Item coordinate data
-----

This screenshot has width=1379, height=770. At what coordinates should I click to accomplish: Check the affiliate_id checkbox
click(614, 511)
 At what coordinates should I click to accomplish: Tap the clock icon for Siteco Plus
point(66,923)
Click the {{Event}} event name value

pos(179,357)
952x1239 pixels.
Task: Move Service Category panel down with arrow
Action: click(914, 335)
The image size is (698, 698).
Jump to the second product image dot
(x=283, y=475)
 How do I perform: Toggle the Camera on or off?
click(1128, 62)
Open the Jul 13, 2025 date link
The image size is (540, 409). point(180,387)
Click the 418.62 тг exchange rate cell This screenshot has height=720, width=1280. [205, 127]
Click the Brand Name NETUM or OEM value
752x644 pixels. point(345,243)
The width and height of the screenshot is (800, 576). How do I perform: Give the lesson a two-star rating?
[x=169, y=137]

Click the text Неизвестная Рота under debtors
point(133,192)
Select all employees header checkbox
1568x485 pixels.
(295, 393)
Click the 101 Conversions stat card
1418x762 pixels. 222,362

-----

▶ _WRITTEN EXERCISE_:
Pick out every line in the rows above that contains the word "height", and copy each of those lines.

▶ _RESULT OF THE EXERCISE_:
This screenshot has width=1379, height=770. At what coordinates should I click to accomplish: Check the affiliate_id checkbox
Click the 418.62 тг exchange rate cell This screenshot has height=720, width=1280. [205, 127]
The width and height of the screenshot is (800, 576). How do I perform: Give the lesson a two-star rating?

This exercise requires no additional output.